7.5pc GDP growth can see Bangladesh in middle-income group


Bangladesh can become a middle-income country by 2016 if it raises its GDP growth a little more to a sustained 7.5 percent a year, the World Bank (WB) country director said yesterday.

At the current pace of growth, Bangladesh will become a middle-income country by 2023, Xian Zhu further said.

He was speaking at the monthly luncheon meeting of American Chamber of Commerce in Bangladesh (AmCham) in Dhaka.

"Bangladesh will need to employ its labour and capital much more productively and increase the investment rate by more than 5 percentage point relying on higher domestic savings," Zhu said referring to a WB analysis on how Bangladesh can raise its growth performance.

Achieving a 7.5 percent growth per year could be challenging but not impossible, Zhu said. "GDP growth in China has averaged over 9 percent since 1975, while Korea and Thailand each attained 8 percent growth for two decades and India is now close to joining this group of high growth performance."

On the recent growth performance of Bangladesh, he said resilience of its economy was demonstrated once again in fiscal year 2006-07, a year in which the country is going through a very difficult period of political transitions.

On the projected growth, the WB country director said Bangladesh appears to be achieving over 6.5 percent GDP growth in FY07 compared with 6.7 percent in FY06 and 6 percent in FY05. "This is a creditable performance by any standard and particularly considering the internal disturbances the economy had to weather in the first half of FY07.

He identified three challenges--diversification of export basket; improvement in investment climate by improving power supply, port operations and regulations; and access to long-term finance-- for achieving the growth projection.

"Bangladesh's export basket is becoming less, rather than more, diversified," he said, stressing export diversification as one of the two specific challenges to raise the country's growth performance to make it a middle-income country by 2016.

Inflation remains high around 7 percent as against an average of less than 4 percent over FY 01-05. The main underlying cause is rising food price, Zhu said.

"Food price inflation increased from 1.4 percent in FY01 to 7.8 percent in FY06 and reached 8.5 percent in March 2007," the WB official said.
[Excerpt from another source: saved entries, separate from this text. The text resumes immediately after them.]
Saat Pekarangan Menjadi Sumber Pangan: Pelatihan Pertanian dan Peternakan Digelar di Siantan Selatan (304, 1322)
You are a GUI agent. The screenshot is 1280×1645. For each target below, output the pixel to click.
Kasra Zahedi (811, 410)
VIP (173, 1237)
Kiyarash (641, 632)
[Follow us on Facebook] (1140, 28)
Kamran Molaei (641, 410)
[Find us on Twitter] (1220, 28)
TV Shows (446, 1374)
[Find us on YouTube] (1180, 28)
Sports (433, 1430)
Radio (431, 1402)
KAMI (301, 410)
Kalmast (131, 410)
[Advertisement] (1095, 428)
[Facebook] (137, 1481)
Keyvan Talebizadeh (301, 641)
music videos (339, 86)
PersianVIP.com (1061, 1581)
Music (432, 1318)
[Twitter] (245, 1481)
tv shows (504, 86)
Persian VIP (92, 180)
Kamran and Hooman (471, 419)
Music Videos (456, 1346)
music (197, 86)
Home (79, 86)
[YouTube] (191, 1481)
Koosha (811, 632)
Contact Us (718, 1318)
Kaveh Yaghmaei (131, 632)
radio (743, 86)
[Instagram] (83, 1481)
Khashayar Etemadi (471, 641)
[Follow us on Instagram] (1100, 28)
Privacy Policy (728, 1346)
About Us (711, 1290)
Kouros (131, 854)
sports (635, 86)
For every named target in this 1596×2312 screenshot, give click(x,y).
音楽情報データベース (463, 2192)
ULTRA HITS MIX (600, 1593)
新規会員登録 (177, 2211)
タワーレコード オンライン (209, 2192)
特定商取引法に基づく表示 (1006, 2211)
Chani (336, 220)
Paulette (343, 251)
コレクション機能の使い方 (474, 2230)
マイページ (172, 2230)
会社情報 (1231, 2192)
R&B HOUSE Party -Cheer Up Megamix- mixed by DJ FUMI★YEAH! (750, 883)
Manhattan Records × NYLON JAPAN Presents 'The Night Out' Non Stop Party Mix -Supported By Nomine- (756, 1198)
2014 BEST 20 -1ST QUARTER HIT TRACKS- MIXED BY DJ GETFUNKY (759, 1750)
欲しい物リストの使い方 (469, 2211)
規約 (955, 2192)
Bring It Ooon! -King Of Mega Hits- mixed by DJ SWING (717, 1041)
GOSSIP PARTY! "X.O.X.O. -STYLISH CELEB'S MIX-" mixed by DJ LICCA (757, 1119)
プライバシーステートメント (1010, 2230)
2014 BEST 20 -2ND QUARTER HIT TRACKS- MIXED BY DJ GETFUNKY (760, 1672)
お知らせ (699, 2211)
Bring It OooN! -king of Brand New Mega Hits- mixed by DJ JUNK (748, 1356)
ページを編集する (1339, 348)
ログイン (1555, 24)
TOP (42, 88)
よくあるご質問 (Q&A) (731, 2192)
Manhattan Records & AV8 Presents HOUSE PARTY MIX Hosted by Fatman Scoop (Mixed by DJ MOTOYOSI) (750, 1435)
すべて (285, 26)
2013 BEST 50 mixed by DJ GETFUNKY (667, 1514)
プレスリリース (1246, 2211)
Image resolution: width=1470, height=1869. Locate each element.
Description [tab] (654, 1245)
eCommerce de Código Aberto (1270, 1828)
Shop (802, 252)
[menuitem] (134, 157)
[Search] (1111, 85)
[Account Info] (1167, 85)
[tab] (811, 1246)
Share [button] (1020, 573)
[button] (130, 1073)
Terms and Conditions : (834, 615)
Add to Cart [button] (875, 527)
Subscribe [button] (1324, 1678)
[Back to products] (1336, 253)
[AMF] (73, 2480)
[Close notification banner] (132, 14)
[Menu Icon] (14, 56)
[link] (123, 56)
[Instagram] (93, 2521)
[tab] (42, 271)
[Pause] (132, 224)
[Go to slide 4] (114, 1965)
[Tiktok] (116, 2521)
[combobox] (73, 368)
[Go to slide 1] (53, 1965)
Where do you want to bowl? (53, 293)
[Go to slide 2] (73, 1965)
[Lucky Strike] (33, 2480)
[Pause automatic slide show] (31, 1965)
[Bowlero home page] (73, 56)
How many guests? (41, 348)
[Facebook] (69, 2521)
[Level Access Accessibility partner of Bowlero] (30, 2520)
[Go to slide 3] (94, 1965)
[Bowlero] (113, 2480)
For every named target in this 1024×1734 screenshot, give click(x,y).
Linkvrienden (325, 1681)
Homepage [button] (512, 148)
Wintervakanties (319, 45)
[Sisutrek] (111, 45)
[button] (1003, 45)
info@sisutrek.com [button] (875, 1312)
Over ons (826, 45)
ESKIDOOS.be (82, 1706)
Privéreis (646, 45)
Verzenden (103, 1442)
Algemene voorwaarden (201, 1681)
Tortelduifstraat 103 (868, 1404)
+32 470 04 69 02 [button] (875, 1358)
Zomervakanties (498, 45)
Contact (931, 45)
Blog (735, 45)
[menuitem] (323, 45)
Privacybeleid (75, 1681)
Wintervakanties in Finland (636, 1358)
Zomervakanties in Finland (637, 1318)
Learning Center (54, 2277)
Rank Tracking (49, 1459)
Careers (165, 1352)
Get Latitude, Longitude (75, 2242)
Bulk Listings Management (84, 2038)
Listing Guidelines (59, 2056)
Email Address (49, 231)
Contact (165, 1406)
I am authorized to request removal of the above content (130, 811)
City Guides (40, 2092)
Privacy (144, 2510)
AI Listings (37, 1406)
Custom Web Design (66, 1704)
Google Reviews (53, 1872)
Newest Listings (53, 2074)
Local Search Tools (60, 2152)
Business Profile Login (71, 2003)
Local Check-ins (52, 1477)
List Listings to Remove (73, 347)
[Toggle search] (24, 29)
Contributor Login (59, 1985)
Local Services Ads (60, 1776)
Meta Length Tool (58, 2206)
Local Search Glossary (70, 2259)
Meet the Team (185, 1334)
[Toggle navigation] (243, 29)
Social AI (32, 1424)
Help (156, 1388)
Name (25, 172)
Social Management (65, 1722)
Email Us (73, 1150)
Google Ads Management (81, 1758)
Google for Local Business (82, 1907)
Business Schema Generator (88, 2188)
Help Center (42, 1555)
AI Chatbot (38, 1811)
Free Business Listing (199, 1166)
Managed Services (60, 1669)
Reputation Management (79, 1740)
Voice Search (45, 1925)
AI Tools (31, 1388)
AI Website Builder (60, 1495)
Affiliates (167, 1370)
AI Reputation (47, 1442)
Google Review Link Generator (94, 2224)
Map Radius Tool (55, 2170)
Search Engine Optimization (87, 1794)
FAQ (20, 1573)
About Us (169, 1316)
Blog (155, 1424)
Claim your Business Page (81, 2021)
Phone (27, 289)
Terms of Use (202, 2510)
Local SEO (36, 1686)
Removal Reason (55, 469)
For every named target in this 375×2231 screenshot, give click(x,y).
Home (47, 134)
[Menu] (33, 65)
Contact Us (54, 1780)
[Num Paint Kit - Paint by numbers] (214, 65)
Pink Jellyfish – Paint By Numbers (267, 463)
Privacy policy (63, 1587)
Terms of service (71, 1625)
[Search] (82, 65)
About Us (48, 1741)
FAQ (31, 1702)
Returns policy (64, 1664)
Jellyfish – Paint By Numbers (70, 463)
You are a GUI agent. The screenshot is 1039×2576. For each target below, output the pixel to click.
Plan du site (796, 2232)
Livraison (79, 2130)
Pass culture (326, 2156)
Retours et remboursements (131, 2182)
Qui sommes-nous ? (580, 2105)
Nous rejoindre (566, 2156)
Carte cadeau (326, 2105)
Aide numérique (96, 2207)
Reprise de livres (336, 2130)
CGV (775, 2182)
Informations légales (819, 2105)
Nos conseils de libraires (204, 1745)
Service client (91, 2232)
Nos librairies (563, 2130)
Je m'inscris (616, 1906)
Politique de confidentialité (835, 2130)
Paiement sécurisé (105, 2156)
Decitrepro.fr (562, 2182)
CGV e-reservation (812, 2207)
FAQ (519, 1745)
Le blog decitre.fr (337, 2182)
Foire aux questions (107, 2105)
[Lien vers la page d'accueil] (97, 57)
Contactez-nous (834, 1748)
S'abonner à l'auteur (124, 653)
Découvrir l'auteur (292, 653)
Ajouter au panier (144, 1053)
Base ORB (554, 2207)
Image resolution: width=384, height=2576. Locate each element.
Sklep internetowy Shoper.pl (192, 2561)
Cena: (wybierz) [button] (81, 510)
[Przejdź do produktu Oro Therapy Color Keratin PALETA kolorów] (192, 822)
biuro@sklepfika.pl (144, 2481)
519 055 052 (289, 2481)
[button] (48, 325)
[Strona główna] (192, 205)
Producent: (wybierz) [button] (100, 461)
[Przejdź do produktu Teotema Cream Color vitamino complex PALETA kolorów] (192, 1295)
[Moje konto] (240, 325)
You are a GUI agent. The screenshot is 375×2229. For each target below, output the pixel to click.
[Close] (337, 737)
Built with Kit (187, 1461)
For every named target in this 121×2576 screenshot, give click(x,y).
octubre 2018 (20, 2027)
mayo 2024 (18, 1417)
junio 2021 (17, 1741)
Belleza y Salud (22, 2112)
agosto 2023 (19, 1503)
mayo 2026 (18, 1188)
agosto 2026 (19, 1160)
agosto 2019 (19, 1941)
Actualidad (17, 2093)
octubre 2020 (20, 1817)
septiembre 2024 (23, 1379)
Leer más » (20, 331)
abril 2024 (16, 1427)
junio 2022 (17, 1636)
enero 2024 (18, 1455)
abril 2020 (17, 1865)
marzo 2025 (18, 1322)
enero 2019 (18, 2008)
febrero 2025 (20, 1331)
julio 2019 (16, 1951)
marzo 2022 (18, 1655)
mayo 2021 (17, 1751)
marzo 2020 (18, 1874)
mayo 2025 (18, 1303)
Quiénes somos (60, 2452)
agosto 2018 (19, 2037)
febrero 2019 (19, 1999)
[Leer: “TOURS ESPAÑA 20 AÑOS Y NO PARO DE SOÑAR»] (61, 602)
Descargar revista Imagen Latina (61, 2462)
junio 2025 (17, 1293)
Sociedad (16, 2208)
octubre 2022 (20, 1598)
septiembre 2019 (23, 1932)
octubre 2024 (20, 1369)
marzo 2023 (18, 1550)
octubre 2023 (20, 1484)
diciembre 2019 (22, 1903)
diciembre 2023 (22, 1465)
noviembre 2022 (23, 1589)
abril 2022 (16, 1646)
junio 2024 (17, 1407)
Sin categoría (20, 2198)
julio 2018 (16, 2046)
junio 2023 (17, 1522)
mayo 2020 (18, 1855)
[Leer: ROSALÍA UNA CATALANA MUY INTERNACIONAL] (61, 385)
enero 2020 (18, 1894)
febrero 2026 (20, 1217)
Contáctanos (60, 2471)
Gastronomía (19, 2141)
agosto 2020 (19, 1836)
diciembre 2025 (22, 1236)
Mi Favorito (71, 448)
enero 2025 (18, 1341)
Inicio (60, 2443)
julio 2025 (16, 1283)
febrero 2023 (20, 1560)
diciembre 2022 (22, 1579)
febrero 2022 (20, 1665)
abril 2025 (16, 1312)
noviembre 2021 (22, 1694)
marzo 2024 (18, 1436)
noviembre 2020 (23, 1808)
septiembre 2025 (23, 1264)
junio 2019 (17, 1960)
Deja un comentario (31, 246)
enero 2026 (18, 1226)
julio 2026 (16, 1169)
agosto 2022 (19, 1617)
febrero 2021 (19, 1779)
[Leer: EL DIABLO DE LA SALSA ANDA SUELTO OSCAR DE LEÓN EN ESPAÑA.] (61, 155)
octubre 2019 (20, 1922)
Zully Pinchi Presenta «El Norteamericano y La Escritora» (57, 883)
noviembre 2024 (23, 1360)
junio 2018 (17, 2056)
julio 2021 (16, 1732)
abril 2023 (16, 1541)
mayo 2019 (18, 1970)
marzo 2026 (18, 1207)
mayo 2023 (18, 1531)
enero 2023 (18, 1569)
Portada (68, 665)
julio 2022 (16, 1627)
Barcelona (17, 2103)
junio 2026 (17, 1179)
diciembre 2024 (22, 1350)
Rising domestic demand and cost push from increased international prices, and 'pass through effects' of administered oil prices, all appear to be at play here.

Appreciating various efforts of the present government, he said it deserves credit for achieving dramatic improvements in the functioning of Chittagong port in recent months. He also praised its initiatives for improving governance.

WB ASSISTANCE

Phase IV of the WB's Development Support Credit (DSC-IV) worth $ 200 million is scheduled to be placed to the WB Board for approval on May 29,

Zhu said.

The budget support is coming following three DSCs of $ 700 million the WB provided Bangladesh seeing the reforms implemented during the last five years, he mentioned.

"We'll continue to explore ways to support better the infrastructure (power sector, ports, railways, roads) and agriculture sectors as well as administrative reforms, including decentralisation."

Zhu said the concessionary loan would however depend on performances in economic reforms and project implementation.

AmCham President Andrew L Fawthrop welcomed the guest while outgoing US Ambassador in Dhaka Patricia A Butenis made the closing remarks appreciating the contributions of American business to Bangladesh economy.